Wpis z mikrobloga

@diagnoza-przegryw: Wyjdź do ludzi, tymczasem ja
-chodziłem do szkoły
-byłem na studiach
-chodzę na siłownię ponad 2 miesiące
-ponad miesiąc na kółku zainteresowań
-chodzenie po okolicy w mieście

I jakoś nic z tego nie dało mi znajomych xD. Chciałem iść na juwenalia to spytałem normików na wykopie czy w takim razie w ogóle warto to się dowiedziałem, że tam też nie poznam ludzi xD. Świetne te wychodzenie do ludzi kuhwa.
@diagnoza-przegryw: no i to dziala. Masz jakies hobby? Muzyke ktorej sluchasz? Idz na maly koncert, z afterem i dosc szybko kogos poznasz(jak nie jestes abstynentem). Jak hobby to sa kluby(czy to sport, czy turystyka(chocby organizowana przez pttk etc), czy fantastyka). Albo zacznij jezdzic na rowerze, tez sa lokalne grupy fb gdzie po prostu sie oglaszaja i spotykaja.

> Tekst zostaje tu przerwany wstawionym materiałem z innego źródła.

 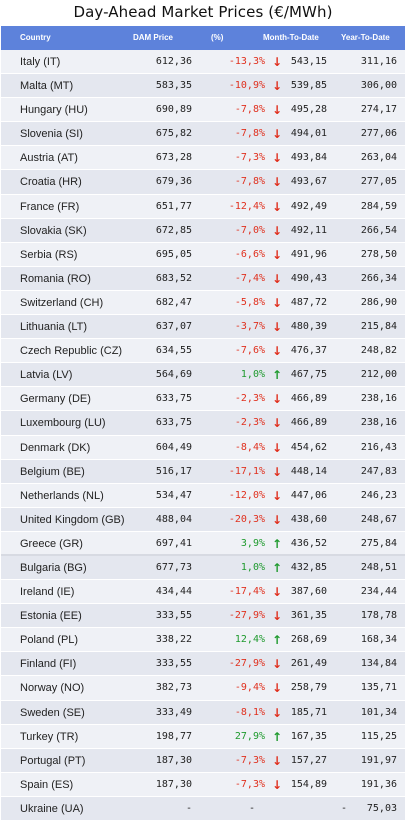 I want to click on country-cell: Poland (PL), so click(x=50, y=640).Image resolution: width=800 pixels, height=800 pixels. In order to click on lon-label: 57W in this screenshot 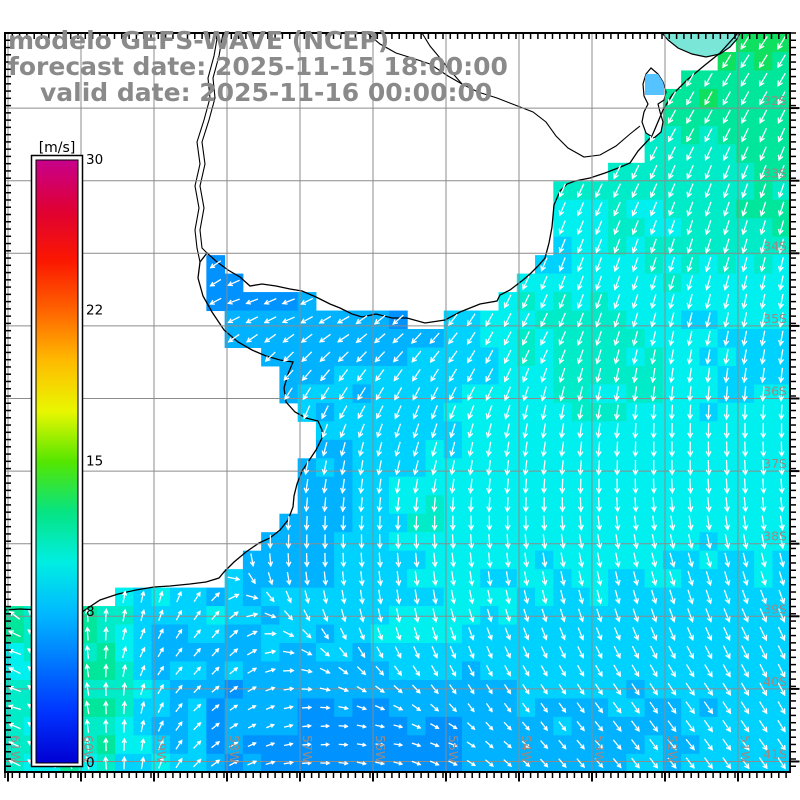, I will do `click(308, 749)`.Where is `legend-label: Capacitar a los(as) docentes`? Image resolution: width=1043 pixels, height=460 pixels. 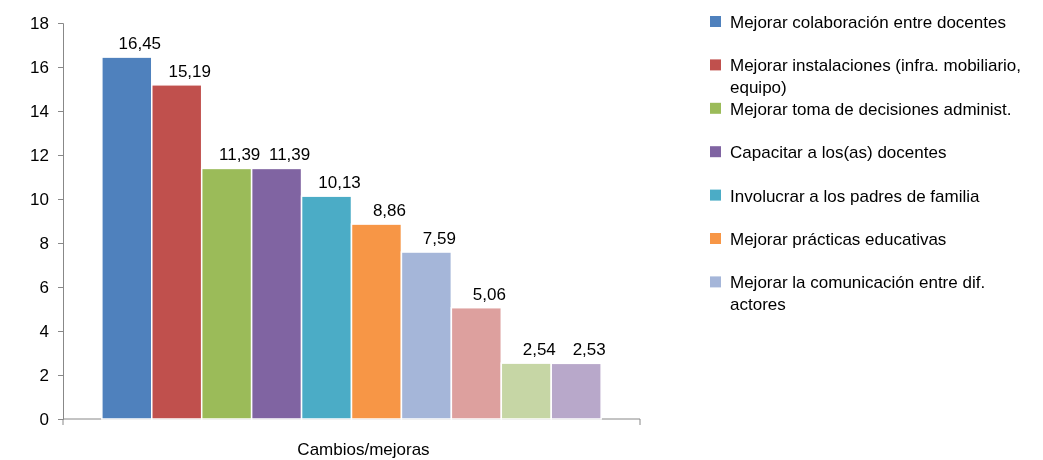
legend-label: Capacitar a los(as) docentes is located at coordinates (838, 153).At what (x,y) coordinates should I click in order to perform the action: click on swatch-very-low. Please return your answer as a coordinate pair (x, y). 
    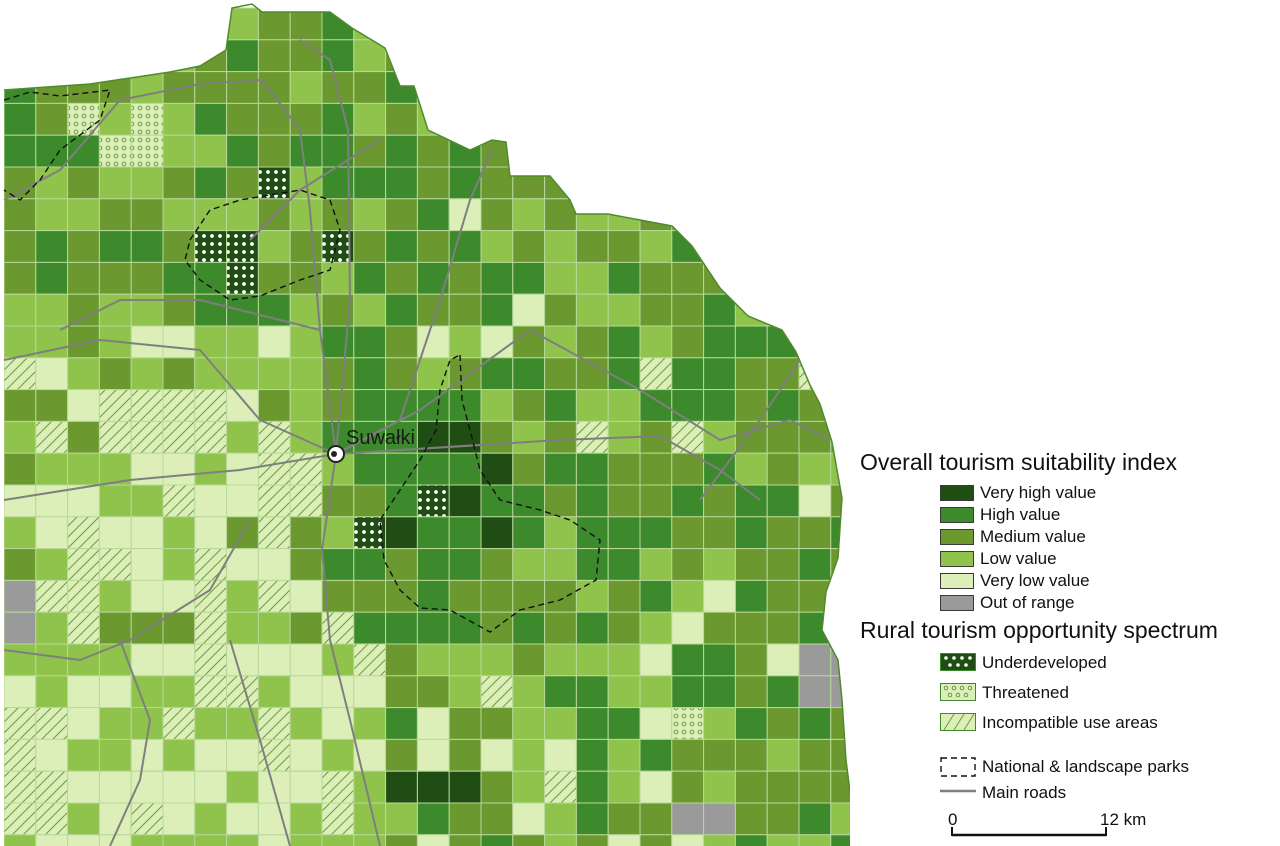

Opcja jest tez organizacja pozarzadowa i wolontariat. Tez masz gwarancje poznania innych ludzi.
@Aster1981: No nie działa. Chodzę na siłownię i nikogo nie poznałem. Na kółko zainteresowań też i nic. Chciałem iść w góry z kimś to patrzę na grupy na FB i sami o wiele starsi ludzie, żadnych 20+. Robię origami i nic, bo w Polsce nie istnieje ta społeczność. Na muzyce się nie znam, a nie wiem jakie zespoły miałbym słuchać, żeby była szansa, że będą z tego eventy i spotkam kogoś.